I’ve been looking for an archival system, just not sure this is it.

so I guess one of my questions for the developers is this:

does the current paradigm you are using to accomplish the archiving automatically preclude the ability to include sub folders or is there a possibility this functionality may be included in a subsequent release?

haven’t heard from the developers on this one, am guessing they missed the question because they are excellent at responding to these types of queries. So just re-requesting an answer to the question above about whether it’s possible at some point we’ll see the ability to automatically archive sub-folders or if given the current architecture that is impossible.

A lot of things are going on in the background when you click on a folder in the Mail Import window. With a hierarchy of folders the user experience may not be so great (depending on the number of messages but I like to see everything worst case). But of course we try to improve the user experience so who knows what will happen? We do listen and the request has been noted.

I had no trouble importing Entourage mail that had folders and sub-folders to a second and third level. I remove all attachments before importing, and that may help.

What I’m referring to is when you could select all messages of a hierarchy of folders by clicking on the top level and you see all the messages contained in the subfolders in the table. (I think that is what the original poster meant). This would use a lot of system resources and I don’t think everybody has a lot of RAM and superfast processors.

I missed this one:

It will bring it online as soon as you close the Mail Import window or choose a different Mail Source. The reason is that you don’t want the current snapshot to change under your feet since that could cause nasty problems.

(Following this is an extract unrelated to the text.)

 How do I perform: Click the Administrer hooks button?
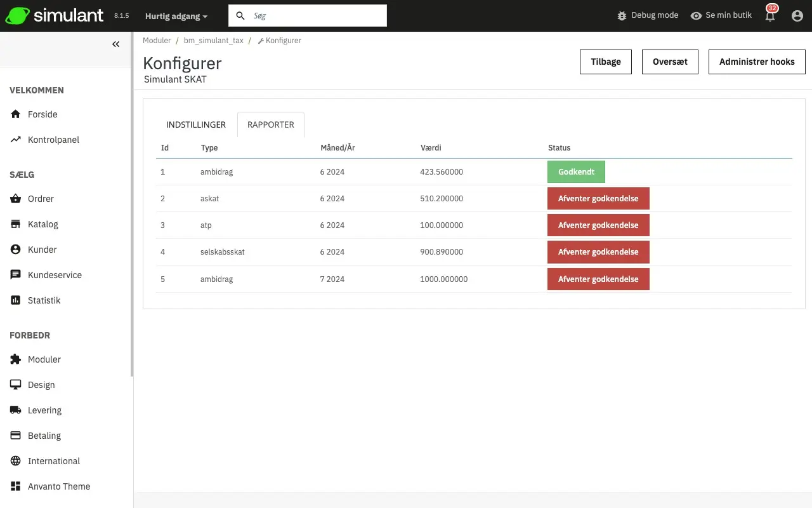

I’d thought that our documentation would mention this but I see now that it didn’t make it to the final copy.

Maybe I should add in big fat blinken lights: “Entourage is offline!” as a reminder in the status area?

yeah, to clarify, if I have a structure of:

folder one
subfolder 1
subfolder 2
subfolder 3

and each one has emails in it, I’d like to be able to specify I want to import folder 1 and include subfolders and have that single import get all of it.

I just ran exactly that kind of import and had no trouble at all: DTPO exactly replicates the folder structure of my Entourage DB. I have to import a folder at a time, but the sub-folders go right where they should be. (I archive mail in a separate database, and I have eliminated all attachments before importing.)

howarth…i know I can do it one folder/subfolder at a time, but THAT is the problem. I have an extensive folder/sub-folder structure and keeping them all current and having to manually import each one is not a task I relish. Would take me a LOT of time to do each one separately.

I want to be able to specify one folder, specify ‘include subfolders’, then push the button and get them all in one archive session.

“keeping them all current” I don’t quite understand. It sounds as though you want to have both Entourage and DTPO in synch, as duplicates of each other?

Or else you keep folders in a topical arrangement: mine are chronological, by year and month. Instead of sorting mail into folders, I append new folders for the latest mail.

Thus I want to move old mail out of Entourage and into DTPO, where the searching and AI are far better. After I archive e-mail in DT, I delete it from Entourage.

Well, to be truthful, I archive the Entourage folders as mbox files. They are backup–to read them, just drag back into Entourage. Like Bill DeVille, I want belt-and-suspenders protection!

poor choice of phrase on my part. Don’t want to keep them in sync, but what I would probably do is archive on a monthly basis into the same folder structure and then delete the archived date range of emails from my email client. I just am not going to go do that for every single sub folder once a month, or even once a quarter. The pain in the butt factor is too high.

And my email client (PowerMail) searches extremely quickly, basically as fast as DT. I’d be using archive to manage the size of that database.

But at this point, I’m not seeing the functionality I need to warrant the upgrade expense.